La question revient à chaque nouvelle démo Unreal Engine impressionnante : le rendu temps réel va-t-il remplacer le rendu offline dans la production packshot ? La réponse des studios beauté et luxe est plus nuancée que le débat en ligne ne le laisse penser.
Ce que le temps réel fait déjà très bien
Prévisualisation instantanée, itération rapide avec le client en visio, previz d'éclairage avant de lancer un rendu final : le temps réel a changé la vitesse de travail bien avant de changer la qualité finale livrée.
Pourquoi l'offline reste dominant sur le packshot haut de gamme
- Le contrôle fin du raytracing sur les matières complexes (verre, liquide, subsurface scattering)
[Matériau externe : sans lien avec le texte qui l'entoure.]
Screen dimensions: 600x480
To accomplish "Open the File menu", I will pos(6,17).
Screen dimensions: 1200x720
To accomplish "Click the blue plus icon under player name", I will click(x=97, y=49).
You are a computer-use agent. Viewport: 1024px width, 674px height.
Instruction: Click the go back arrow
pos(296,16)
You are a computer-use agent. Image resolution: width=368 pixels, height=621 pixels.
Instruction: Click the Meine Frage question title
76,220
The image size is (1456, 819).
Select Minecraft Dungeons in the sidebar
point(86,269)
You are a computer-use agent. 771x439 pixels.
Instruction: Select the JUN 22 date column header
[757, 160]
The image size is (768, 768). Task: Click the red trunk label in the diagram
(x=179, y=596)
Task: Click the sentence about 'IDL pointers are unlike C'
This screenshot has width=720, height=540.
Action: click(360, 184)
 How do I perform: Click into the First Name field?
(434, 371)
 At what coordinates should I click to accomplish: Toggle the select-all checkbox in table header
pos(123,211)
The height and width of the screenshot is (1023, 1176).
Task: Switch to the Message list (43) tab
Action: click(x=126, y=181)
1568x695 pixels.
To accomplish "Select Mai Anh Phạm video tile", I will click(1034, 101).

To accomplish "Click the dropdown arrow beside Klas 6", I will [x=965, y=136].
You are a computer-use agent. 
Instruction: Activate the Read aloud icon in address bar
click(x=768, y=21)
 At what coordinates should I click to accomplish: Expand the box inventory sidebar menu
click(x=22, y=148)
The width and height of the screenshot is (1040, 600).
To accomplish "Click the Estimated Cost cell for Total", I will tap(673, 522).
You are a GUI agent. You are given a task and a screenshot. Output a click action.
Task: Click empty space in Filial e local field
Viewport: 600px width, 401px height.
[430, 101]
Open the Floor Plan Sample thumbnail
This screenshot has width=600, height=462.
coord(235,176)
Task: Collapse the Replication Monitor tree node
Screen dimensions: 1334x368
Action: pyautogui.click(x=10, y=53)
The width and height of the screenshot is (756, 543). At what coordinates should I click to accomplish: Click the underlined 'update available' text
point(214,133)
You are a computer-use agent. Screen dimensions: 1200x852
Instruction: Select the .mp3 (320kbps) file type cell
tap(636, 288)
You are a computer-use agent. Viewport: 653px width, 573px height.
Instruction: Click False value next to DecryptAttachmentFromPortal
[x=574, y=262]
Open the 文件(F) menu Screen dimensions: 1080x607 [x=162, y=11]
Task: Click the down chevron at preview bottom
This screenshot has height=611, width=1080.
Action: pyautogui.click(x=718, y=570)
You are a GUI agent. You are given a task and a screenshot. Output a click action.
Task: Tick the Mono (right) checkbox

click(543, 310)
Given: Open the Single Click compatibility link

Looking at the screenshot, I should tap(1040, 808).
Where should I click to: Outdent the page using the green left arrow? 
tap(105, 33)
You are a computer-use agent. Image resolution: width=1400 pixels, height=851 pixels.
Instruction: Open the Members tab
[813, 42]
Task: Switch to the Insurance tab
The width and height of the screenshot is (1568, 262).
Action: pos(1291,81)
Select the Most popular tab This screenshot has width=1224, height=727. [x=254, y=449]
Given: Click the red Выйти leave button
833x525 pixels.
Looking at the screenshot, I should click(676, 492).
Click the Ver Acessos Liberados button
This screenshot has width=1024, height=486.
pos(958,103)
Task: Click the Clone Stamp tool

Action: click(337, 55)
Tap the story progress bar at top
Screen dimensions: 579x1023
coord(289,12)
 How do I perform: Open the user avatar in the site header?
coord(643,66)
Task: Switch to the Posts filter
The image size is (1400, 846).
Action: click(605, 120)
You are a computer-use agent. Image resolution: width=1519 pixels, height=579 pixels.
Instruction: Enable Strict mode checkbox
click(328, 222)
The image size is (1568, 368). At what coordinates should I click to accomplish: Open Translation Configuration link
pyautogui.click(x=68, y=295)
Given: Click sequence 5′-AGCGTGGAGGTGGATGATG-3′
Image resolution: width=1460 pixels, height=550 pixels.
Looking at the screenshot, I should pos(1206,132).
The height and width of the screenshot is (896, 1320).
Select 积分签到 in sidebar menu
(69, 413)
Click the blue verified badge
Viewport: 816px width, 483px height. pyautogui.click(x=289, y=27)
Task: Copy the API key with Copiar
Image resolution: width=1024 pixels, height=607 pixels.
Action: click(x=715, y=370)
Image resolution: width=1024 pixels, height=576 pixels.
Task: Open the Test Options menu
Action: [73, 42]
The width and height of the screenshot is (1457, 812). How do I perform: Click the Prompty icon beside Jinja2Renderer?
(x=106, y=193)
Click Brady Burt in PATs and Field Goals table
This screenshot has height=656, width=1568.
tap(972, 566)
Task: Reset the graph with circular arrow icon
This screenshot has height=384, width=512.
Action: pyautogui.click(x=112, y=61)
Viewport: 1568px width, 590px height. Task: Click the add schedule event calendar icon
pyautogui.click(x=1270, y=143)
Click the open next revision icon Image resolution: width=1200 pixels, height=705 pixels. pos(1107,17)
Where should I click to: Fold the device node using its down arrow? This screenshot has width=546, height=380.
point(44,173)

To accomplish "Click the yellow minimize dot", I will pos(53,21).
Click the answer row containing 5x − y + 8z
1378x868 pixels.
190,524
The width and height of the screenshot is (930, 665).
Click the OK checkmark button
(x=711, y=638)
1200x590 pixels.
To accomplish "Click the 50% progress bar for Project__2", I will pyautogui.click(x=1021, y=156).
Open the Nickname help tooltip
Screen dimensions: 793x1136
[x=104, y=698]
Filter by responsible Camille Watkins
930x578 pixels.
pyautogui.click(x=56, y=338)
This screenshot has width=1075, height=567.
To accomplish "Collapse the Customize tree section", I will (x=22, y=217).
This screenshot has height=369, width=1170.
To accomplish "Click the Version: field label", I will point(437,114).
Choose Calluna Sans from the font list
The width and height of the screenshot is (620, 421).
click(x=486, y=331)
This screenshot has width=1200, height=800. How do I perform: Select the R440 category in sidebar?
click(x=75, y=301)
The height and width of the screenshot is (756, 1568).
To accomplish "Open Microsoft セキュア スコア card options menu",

- Des passes de rendu et un pipeline de compositing plus matures pour la retouche finale
- Une exigence de définition et de netteté que le temps réel n'égale pas encore sur les gros plans macro
- Des habitudes de studio profondément ancrées dans Redshift, Arnold ou Cycles
Le vrai scénario : complémentarité, pas remplacement
Dans les studios les plus avancés, le temps réel sert à cadrer, éclairer et valider une scène avec le client en direct. Le rendu final, celui qui part en campagne, reste très majoritairement produit en offline. Ce n'est pas un remplacement, c'est un nouvel outil qui s'ajoute au pipeline.
Pour un artiste en formation, la bonne stratégie n'est pas de choisir un camp contre l'autre, mais de maîtriser d'abord les fondamentaux du rendu offline, qui restent la référence de qualité sur le packshot beauté, avant d'ajouter le temps réel comme accélérateur de workflow.